Study material:
*** Begin section ***

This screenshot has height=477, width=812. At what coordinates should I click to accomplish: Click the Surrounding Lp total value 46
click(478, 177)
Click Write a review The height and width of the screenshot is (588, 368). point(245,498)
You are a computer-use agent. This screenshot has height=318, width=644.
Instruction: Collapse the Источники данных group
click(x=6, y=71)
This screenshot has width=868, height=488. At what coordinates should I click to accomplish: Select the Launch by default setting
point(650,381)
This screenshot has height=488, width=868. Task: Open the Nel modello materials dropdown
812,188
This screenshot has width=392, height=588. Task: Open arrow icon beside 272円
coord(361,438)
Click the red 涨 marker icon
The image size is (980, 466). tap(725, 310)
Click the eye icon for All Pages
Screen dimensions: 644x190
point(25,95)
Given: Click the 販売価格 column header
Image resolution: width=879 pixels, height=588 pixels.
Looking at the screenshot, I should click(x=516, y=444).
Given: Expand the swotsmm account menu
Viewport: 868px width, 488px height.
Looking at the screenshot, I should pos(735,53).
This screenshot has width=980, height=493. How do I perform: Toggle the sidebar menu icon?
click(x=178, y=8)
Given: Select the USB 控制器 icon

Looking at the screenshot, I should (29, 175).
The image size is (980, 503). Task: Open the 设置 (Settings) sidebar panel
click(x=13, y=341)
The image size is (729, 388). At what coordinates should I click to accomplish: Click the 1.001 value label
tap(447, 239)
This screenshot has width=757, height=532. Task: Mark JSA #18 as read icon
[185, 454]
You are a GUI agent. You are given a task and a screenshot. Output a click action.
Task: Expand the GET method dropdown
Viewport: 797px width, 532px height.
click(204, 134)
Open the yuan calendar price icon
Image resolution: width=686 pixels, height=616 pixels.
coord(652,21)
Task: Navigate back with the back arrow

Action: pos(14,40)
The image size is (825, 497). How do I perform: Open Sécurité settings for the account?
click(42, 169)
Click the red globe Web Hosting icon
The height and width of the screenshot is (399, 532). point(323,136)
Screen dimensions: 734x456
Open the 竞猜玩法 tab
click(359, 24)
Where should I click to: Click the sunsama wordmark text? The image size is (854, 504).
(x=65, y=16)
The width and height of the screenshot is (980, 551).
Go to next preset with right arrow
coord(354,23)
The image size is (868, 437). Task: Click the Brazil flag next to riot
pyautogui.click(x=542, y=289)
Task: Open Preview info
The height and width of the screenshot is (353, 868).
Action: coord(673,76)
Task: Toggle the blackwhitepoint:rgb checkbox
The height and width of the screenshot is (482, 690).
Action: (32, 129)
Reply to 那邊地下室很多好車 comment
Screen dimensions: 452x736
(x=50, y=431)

*** End section ***

Assignment: Across the records above, how many lines does the word "agent" appear on? Reply with the number only.

Finished task: 2